On March 14, 2023, Burgundy announced that it had entered into a share purchase agreement with the Arctic Canadian Diamond companies (Arctic Canadian Diamond Holding LLC to acquire 100 percent of the issued capital in Arctic Canadian Diamond Company Ltd. and Arctic Canadian Diamond Marketing N.V.). The transaction closed in July 2023, making Burgundy Diamond Mines a fully-integrated, global-scale company that has the ability to trace the full chain of custody of high-quality sourced diamonds from Ekati Diamond Mine in Canada directly to its customers.

In September 2024, Burgundy paused its plans to develop an underground project at one of the Ekati diamond mine's pits. Also in September the company called for reduced regulations in the region. Some of their requests to the NWT include lowering the amount of money the mine must set aside for reclamation costs and a guarantee that Ekati's impact benefit agreements will be grandfathered in when the Mineral Resources Act is revised, which would help Burgundy avoid any new requirements to pay Indigenous groups impacted by the mine.

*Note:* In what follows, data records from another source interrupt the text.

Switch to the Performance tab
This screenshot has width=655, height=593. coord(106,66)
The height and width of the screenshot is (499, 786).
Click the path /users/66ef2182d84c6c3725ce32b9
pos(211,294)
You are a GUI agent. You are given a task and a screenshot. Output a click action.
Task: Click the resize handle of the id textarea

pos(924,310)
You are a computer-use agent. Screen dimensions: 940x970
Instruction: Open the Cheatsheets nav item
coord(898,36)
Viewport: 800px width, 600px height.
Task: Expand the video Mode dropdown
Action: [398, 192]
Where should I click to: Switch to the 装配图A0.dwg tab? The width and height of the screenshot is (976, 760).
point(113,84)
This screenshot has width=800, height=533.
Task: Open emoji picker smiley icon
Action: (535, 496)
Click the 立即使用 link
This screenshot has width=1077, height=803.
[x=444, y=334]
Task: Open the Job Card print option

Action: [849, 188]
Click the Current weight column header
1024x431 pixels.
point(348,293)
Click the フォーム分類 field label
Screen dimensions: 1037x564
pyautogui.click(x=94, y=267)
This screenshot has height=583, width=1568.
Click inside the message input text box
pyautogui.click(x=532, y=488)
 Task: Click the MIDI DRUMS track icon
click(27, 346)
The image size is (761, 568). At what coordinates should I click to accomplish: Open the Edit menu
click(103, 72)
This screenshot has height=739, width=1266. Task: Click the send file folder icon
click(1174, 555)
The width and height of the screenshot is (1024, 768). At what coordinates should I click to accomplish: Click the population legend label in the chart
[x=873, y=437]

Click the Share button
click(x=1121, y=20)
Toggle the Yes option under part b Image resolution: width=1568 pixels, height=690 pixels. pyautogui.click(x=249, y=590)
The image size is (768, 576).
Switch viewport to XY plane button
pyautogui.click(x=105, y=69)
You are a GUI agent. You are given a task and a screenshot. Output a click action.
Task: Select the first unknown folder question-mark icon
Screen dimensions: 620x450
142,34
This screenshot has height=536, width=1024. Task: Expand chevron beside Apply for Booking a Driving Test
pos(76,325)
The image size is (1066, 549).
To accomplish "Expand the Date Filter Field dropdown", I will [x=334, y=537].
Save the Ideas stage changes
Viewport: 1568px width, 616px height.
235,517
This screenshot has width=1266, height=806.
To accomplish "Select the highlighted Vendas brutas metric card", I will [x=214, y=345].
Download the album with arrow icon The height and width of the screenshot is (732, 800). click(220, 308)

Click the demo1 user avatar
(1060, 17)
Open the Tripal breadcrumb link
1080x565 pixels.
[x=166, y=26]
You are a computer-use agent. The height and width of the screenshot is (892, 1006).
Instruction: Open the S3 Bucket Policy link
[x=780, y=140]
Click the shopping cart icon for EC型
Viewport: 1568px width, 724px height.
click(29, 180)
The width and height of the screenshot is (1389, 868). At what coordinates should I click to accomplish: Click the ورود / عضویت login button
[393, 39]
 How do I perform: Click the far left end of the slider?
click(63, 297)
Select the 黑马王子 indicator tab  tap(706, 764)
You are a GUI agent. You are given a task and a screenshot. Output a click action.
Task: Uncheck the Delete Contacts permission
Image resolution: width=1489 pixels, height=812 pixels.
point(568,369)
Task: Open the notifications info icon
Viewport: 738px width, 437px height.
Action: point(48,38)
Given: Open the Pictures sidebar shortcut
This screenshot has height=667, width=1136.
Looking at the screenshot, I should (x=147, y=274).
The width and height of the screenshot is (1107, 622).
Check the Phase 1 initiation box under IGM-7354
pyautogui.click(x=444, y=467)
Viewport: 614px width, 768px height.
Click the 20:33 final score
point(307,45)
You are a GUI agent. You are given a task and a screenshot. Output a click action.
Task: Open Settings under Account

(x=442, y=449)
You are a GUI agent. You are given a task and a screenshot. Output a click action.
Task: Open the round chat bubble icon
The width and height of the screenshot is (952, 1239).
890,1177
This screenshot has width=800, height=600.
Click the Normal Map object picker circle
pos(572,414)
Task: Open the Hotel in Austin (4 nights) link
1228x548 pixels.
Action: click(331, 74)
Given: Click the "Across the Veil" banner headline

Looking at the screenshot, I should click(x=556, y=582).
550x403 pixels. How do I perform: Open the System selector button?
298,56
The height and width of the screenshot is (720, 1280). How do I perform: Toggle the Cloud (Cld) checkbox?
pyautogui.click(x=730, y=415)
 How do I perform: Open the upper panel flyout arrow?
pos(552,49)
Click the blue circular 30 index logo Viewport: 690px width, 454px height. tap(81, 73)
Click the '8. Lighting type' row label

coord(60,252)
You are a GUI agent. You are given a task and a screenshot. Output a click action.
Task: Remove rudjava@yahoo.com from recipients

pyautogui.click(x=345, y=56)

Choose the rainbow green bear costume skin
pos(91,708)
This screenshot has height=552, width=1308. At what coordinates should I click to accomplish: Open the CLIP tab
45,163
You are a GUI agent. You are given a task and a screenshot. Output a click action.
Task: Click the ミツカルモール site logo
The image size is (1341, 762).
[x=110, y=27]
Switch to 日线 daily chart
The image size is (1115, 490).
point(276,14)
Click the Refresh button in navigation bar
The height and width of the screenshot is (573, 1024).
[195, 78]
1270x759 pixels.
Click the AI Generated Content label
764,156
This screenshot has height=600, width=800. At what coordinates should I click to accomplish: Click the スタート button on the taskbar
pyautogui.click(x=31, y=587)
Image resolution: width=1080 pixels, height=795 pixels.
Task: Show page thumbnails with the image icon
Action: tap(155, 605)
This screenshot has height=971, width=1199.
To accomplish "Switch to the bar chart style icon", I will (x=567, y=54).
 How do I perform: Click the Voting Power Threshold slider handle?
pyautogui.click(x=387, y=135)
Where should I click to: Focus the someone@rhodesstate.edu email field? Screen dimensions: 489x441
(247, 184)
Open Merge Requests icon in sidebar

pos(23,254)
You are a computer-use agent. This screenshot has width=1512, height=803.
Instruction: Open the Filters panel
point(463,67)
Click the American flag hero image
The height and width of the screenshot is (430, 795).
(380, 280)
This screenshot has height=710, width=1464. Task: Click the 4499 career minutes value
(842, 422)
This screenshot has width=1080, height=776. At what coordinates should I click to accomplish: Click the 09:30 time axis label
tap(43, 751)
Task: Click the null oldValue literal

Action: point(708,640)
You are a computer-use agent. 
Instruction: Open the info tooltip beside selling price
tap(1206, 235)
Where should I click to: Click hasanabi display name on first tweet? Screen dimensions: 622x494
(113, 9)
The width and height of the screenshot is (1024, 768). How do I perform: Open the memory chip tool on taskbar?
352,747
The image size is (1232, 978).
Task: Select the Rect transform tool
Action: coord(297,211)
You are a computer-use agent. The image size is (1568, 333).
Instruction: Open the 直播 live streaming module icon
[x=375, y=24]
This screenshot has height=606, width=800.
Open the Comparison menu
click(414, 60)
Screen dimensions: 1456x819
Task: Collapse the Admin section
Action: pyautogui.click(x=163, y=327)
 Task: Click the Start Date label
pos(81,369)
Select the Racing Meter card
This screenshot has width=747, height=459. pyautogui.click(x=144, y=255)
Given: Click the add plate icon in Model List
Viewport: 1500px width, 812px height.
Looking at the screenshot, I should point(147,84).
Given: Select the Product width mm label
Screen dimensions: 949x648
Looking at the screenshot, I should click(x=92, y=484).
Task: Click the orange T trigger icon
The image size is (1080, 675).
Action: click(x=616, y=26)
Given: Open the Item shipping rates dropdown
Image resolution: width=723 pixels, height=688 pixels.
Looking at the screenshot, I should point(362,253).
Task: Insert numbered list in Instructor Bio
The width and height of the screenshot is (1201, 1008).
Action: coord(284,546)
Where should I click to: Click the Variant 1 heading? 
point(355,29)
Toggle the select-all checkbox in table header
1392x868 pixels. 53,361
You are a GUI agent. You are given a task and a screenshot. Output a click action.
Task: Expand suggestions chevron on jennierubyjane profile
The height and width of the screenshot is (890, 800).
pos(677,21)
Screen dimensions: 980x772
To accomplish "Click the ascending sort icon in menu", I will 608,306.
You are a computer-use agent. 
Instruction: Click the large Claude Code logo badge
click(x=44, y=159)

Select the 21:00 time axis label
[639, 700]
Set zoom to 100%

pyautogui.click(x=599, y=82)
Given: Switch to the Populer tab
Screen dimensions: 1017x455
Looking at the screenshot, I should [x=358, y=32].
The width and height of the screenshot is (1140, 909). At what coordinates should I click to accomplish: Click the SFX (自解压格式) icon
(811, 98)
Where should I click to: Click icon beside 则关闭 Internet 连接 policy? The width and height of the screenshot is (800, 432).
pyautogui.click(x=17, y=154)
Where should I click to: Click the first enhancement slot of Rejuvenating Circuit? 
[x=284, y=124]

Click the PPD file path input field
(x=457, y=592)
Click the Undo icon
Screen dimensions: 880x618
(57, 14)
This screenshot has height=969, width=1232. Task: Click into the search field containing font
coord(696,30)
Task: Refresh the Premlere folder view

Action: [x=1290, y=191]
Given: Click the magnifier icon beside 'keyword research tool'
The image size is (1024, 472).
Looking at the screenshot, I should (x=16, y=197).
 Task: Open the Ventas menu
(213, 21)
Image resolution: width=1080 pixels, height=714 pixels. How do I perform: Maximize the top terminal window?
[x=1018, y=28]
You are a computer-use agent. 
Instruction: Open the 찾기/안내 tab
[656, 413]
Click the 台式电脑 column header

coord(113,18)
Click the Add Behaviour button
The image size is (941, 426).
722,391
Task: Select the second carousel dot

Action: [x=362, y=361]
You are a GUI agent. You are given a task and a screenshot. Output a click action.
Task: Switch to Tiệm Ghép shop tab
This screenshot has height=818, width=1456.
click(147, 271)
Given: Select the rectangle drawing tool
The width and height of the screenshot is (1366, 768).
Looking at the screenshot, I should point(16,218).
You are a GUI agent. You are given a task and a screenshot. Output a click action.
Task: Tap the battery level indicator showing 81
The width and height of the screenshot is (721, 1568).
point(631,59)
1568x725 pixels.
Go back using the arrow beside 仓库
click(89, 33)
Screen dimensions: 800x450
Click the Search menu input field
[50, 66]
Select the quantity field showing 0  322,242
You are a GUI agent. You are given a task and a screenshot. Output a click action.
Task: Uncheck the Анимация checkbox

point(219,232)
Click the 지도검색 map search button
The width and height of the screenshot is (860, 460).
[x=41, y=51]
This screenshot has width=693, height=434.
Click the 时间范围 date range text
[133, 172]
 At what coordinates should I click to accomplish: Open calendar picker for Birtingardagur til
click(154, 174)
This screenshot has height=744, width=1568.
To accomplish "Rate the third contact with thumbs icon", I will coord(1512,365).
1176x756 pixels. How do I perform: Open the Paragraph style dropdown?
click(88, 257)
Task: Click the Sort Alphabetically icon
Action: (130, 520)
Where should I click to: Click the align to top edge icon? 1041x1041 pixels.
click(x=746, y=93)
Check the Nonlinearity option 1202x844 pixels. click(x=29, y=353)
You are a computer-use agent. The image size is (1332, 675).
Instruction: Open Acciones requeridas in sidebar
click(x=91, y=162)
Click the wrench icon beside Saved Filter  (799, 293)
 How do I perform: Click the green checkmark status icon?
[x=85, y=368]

In September 2025, Burgundy requested a trading halt on the ASX, citing the impacts on U.S. Tariffs on India, where 90% of its diamonds are cut and polished. The company subsequently received a CA$155 million loan from the Canada Enterprise Emergency Funding Corporation, a Canadian Crown corporation, under the Large Enterprise Tariff Loan (LETL) program, which is intended to provide relief to Canadian companies impacted by U.S. tariffs.. Burgundy received a second LETL for an additional $60 million in March 2026.

Despite the loans, Burgundy subsidiary Arctic Canadian Diamond Company, the owners of the Ekati mine, received bankruptcy protection under the Companies' Creditors Arrangement Act (CCAA) in May of 2026. In addition to the U.S. tariffs on India, the company cited the impacts on diamond prices from competition from lab-grown diamonds, a decline in Chinese consumer spending, a global oversupply of diamonds, and an increase in fuel costs due to the 2026 Iran war as the cause of its financial position. The company stated it plans to keep operating the Ekati mine during the CCAA process.

On 14 July 2026, after an unsuccessful sales process, the Government of the Northwest Territories applied for and was granted a receivership order over the mine. The court appointed PwC as receiver to oversee the shutdown and reclamation of the mine. The reclamation will be funded by $325 million in surety bonds, cash deposits, and trust funds held by the NWT Government as reclamation security.